* DOCUMENT EXCERPT
--- --- ---

William Thomas Hobbins (born February 18, 1946) is a former Air Force general, commander of U.S. Air Forces Europe; commander of Air Component Command, Ramstein; and director of Joint Air Power Competence Center, Kalkar, Germany.

Hobbins was raised in Ephrata, Pennsylvania, and entered the Air Force in December 1969 as a graduate of Officer Training School. He has commanded two tactical fighter wings and a composite air group. He has served as the director of plans and operations for U.S. Forces Japan, director of plans and policy for U.S. Atlantic Command, and the director of operations for U.S. Air Forces in Europe. As the USAFE director of operations, General Hobbins was responsible for the planning, bedding down and execution of combat forces in Europe for Operation Allied Force.

Whilst serving as commander of Air Forces Iceland, Hobbins led the composite wing in the intercept of 80 Soviet bomber aircraft in nine months. During his tenure as Twelfth Air Force commander, General Hobbins deployed the Twelfth Air Force's Air Operations Center to Southwest Asia as operations Enduring Freedom and Iraqi Freedom's alternate AOC prior to the beginning of the hostilities.

A command pilot, as of August 2007 the general has more than 5,000 flying hours, primarily in fighter aircraft.

General Hobbins also stars in a number of Armed Forces Network commercials.

Education
1969 Bachelor of Science degree in business finance, University of Colorado
1976 Squadron Officer School, Maxwell AFB, Alabama
1977 Master's degree in business administration, Troy State University
1981 Armed Forces Staff College, Norfolk, Virginia
1985 Air War College, Maxwell AFB, Alabama
1997 Joint Flag Officer Warfighting Course, Maxwell AFB, Alabama
1999 Joint Force Air Component Commander Course, Maxwell AFB, Alabama
2000 National Security Leadership Course, Syracuse University, New York
2005 Leadership at the Peak, Center for Creative Leadership, Colorado Springs, Colorado

Assignments
January 1970 - December 1970, student, undergraduate pilot training, Laredo AFB, Texas
December 1970 - March 1973, T-28 instructor pilot, 3389th Pilot Training Squadron, Keesler AFB, Mississippi
March 1973 - May 1974, T-38 instructor pilot and class commander, 29th Flying Training Wing, Craig AFB, Alabama
May 1974 - May 1975, AT-28 fighter pilot and chief of quality control, Detachment 19, 1131st Special Activity Squadron, Udon Royal Thai AFB, Thailand
May 1975 - October 1977, chief of T-38 Standardization and Evaluation Division, 29th Flying Training Wing, Craig AFB, Alabama
October 1977 - July 1980, F-15 flight commander, instructor pilot, operations officer, and chief of Wing Scheduling Division, 7th Tactical Fighter Squadron and 49th Tactical Fighter Wing, Holloman AFB, New Mexico
August 1980 - January 1981, student, Armed Forces Staff College, Norfolk, Virginia
January 1981 - July 1984, F-15 operations monitor, F-5 Program Element Monitor, and chief of Weapon Systems Branch, Tactical Division, Directorate of Operations, Headquarters U.S. Air Force, Washington, D.C.

--- --- ---

* DATA SECTION
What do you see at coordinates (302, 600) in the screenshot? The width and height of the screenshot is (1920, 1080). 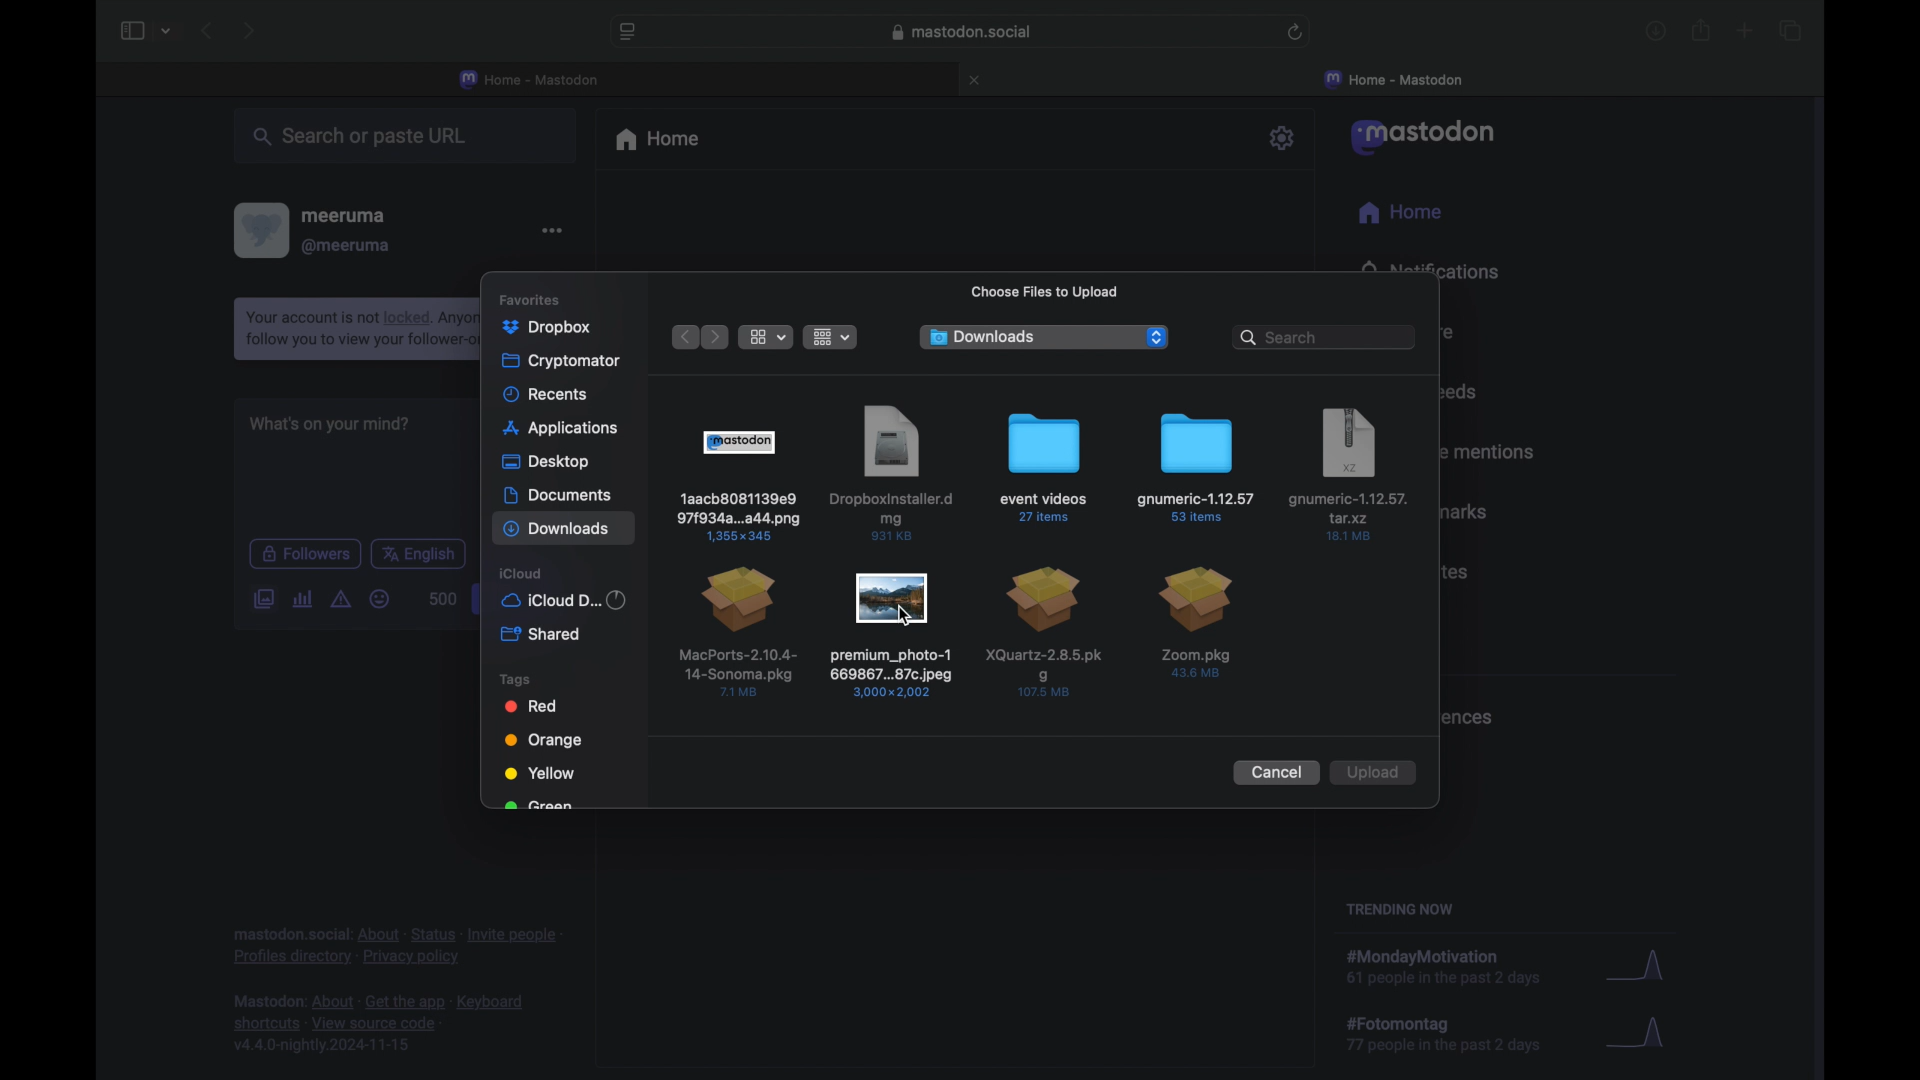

--- --- ---

* REQUIREMENTS
From the biography of William Thomas Hobbins, copy word for word the passage starting with "Whilst serving as" and going on through "in fighter aircraft.".

* RESPONSE
Whilst serving as commander of Air Forces Iceland, Hobbins led the composite wing in the intercept of 80 Soviet bomber aircraft in nine months. During his tenure as Twelfth Air Force commander, General Hobbins deployed the Twelfth Air Force's Air Operations Center to Southwest Asia as operations Enduring Freedom and Iraqi Freedom's alternate AOC prior to the beginning of the hostilities.

A command pilot, as of August 2007 the general has more than 5,000 flying hours, primarily in fighter aircraft.